Los inhibidores de mTOR como everolimus y temsirolimus inhiben el objetivo de la rapamicina en los mamíferos, un regulador clave del crecimiento y el metabolismo celular. Se utilizan en el carcinoma de células renales, los tumores neuroendocrinos y los tumores asociados al complejo de esclerosis tuberosa.
Usos terapéuticos
La terapia dirigida requiere la demostración del objetivo molecular relevante en el tumor antes de su inicio. Las mutaciones de EGFR en el adenocarcinoma de pulmón predicen la respuesta a erlotinib, gefitinib y osimertinib. La amplificación de HER2 en el cáncer de mama exige una terapia basada en trastuzumab. El melanoma mutante BRAF V600E responde espectacularmente a las combinaciones de inhibidores BRAF-MEK. La leucemia mieloide crónica positiva para BCR-ABL se trata con imatinib como tratamiento de primera línea. Los inhibidores de PARP están aprobados para los cánceres de ovario, mama, páncreas y próstata con mutaciones en BRCA.
Efectos adversos
Los TKI comúnmente causan fatiga, diarrea, erupción cutánea y reacciones cutáneas en manos y pies con algunos agentes. Los inhibidores de EGFR producen erupción acneiforme y diarrea que se correlacionan con la respuesta al tratamiento. Imatinib provoca retención de líquidos y calambres musculares. Los inhibidores de PARP causan fatiga, náuseas y mielosupresión. Los inhibidores de BRAF pueden causar fotosensibilidad, artralgias y carcinomas cutáneos de células escamosas secundarios.

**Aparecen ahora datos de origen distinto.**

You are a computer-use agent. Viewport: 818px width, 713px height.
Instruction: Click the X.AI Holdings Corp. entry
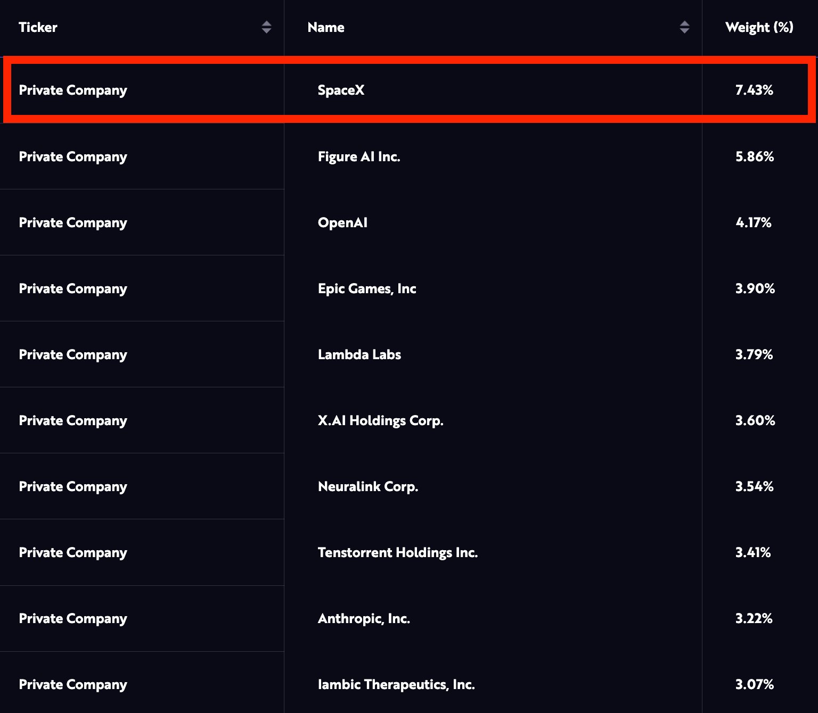click(380, 420)
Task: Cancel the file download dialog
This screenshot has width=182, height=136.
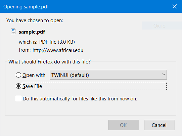Action: click(x=160, y=125)
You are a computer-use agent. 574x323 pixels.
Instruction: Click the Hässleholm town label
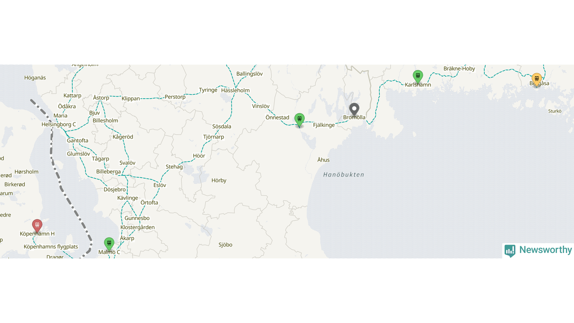click(x=235, y=90)
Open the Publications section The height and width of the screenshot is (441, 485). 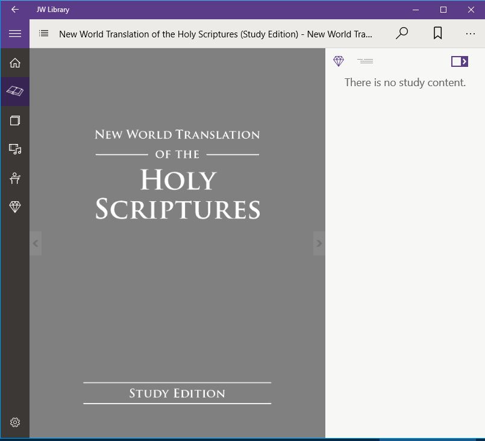14,120
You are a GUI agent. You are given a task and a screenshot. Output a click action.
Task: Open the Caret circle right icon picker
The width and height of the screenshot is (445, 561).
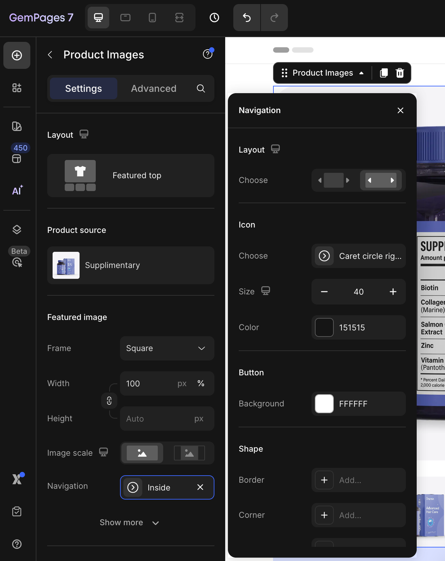358,256
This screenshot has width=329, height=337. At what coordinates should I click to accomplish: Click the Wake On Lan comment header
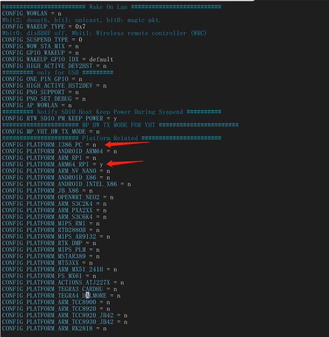click(112, 7)
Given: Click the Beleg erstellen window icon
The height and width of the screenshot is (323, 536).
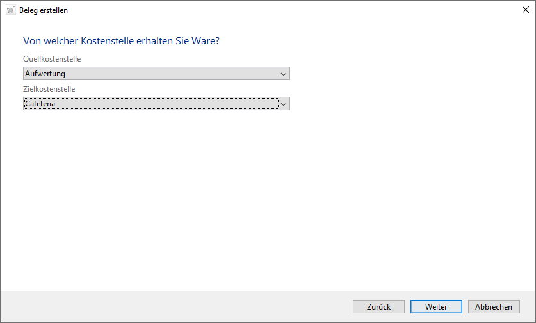Looking at the screenshot, I should coord(10,10).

Consideraciones clínicas clave
La prueba de biomarcadores es obligatoria antes de iniciar la terapia dirigida. La resistencia se desarrolla inevitablemente a través de mutaciones secundarias (T790M con EGFR TKI), reactivación de la vía o transformación histológica. La biopsia líquida permite un seguimiento de la resistencia no invasivo. Las interacciones entre fármacos a través del metabolismo CYP requieren un manejo cuidadoso, particularmente con muchos TKI.
Conclusión
La terapia dirigida contra el cáncer ha transformado los resultados para subconjuntos de pacientes definidos molecularmente. El éxito de estos agentes depende de la identificación precisa de biomarcadores, la comprensión de los mecanismos de resistencia y la secuenciación estratégica o la combinación con otras modalidades de tratamiento.